Henry siempre decía que era una desvergonzada.

Obviamente, el desvergonzado era él.

Charlotte forcejeó desesperadamente.

Sin embargo, el hombre era tan fuerte que no pudo liberarse en absoluto.

Viendo que estaba a punto de bajarle la cremallera del pantalón, empezaba a desesperarse cuando, de repente, alguien abrió la puerta de la oficina del Presidente.

—¡Redada antiporno!

Henry se detuvo.

Charlotte se quedó helada.

Henry giró la cabeza y Charlotte aprovechó la oportunidad para escabullirse.

Su corazón latía con fuerza.

¡Qué peligroso!

Miró al hombre que acababa de gritar aquello de «redada antiporno».

Era muy guapo.

Charlotte sintió que le resultaba un poco familiar.

Ahora que lo pensaba, ¿no era ese el hombre que había visto detrás de Henry en la cafetería?

En ese momento, incluso había sentido que se parecía un poco a Segundo.

Robert miró a Charlotte con una sonrisa y luego a Henry.

—¿Henry, te he arruinado la diversión?

—¡Lárgate si sabes lo que te conviene!

—dijo Henry.

Robert chasqueó la lengua dos veces.

—Qué excitante debe de ser juguetear así en la oficina, delante de las cristaleras —dijo—.

Te conozco desde hace mucho tiempo.

¿Por qué no sabía que tenías tantos ases en la manga?

Los ojos de Henry se oscurecieron.

—Si lo supieras, estarías condenado.

Robert lo miró.

Finalmente, sonrió.

—De acuerdo, me voy —dijo—.

No los molestaré.

Pueden continuar.

Después de eso, Robert se dio la vuelta y se fue.

¿Cómo iba Charlotte a continuar con Henry?

Inmediatamente, se adelantó a Robert y se escabulló primero.

Robert miró a Charlotte, que corría más rápido que un conejo.

Se giró hacia Henry.

—Bueno, parece que no puedes continuar —dijo.

Henry resopló.

¡Esta mujer!

Lo deseaba tanto.

¡Simplemente le gustaba hacerse la difícil!

Se recostó en su silla de oficina y recuperó su aspecto frío y distante.

Actuó como si la escena anterior, en la que había estado acorralando a la mujer, fuera solo una ilusión.

Robert se detuvo en la puerta.

—Parece que te interesan las mujeres —dijo—.

Pensé que no.

A Henry le dio pereza prestarle atención a Robert.

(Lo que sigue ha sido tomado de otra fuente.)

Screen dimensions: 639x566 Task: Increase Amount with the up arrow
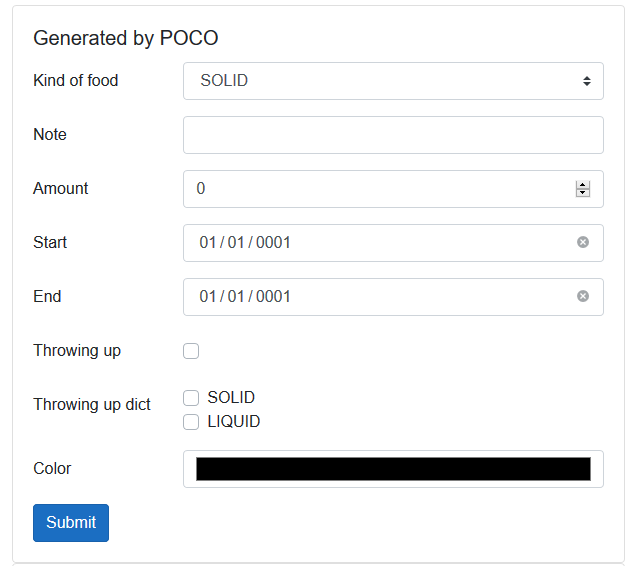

Cogió el café de la mesa y tomó un sorbo.

—Casi me hizo pensar que te gustaban los hombres —dijo Robert pensativo—.

Pensé que estabas colado por mí.

Henry hizo una pausa.

Casi escupió el café que tenía en la boca.

Miró a Robert con resentimiento.

—¡Qué delirios los tuyos!

…

Charlotte huyó de vuelta a la oficina, conmocionada.

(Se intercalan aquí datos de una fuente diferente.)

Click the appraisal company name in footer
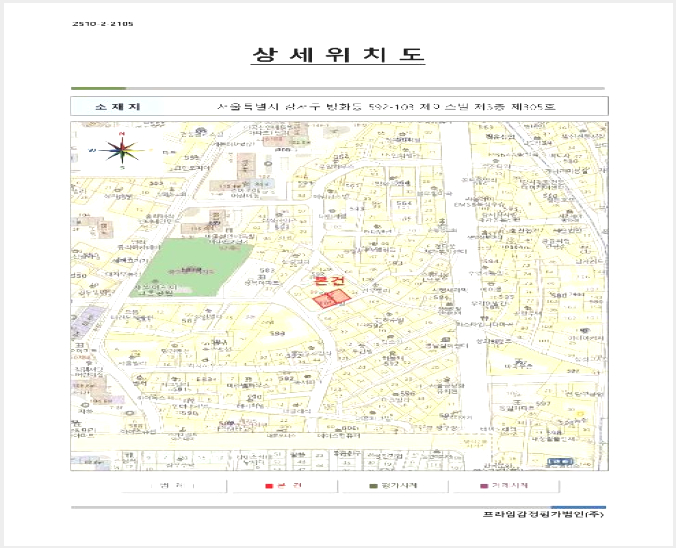The image size is (676, 548). (x=543, y=514)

Después de estar un rato sentada en su escritorio, de repente sintió mucha sed.

Se levantó y fue a la sala de descanso a beber agua.

La Corporación Stevens estaba equipada con salas de descanso de lujo en cada planta.

Dentro había café, agua, bebidas, aperitivos y un sofá, todo disponible.

Justo cuando Charlotte llegaba a la entrada de la sala de descanso, oyó la risa de una mujer.

—Señor Stewart, es usted muy malo.

Si habla así, la gente podría pensar que somos viejos amantes.

Charlotte vaciló.

¿No era esa la voz de la secretaria, Merry?

Charlotte se asomó y vio a Merry riendo tontamente.

¡El hombre guapo que estaba frente a ella había estado en la oficina del Presidente justo ahora!

Vio al hombre dar lentamente una calada a un cigarrillo, inclinarse frente a Merry y soplarle el humo en la cara.

Su voz estaba llena de magnetismo y un toque de encanto.

—Eso es justo lo que quiero —dijo—.

Llevo mucho tiempo queriendo convertirme en un viejo amante tuyo.

Merry se sonrojó.

Golpeó el suelo con el pie.

—Entonces lo esperaré esta noche en el Hotel Imperial —dijo tímidamente.

Después de hablar, Merry se fue a toda prisa.

Había dos salidas en la sala de descanso, así que Merry no vio a Charlotte.

Charlotte estaba asombrada.

¡La velocidad de ese ligue fue demasiado rápida!

Con solo unas pocas palabras, habían acordado pillar una habitación.

Henry era excepcional.

Incluso sus amigos eran extraordinarios.

¡Todos eran unos insaciables!

Charlotte estaba a punto de irse, pero Robert la vio.

Hubo un destello de interés en sus hermosos ojos zorrunos.

…

—¡Hola!

—la saludó Robert.

Charlotte tuvo que detenerse.

Se sentía un poco incómoda.

Después de todo, este hombre casi la había visto a ella y a Henry en una situación comprometedora justo ahora.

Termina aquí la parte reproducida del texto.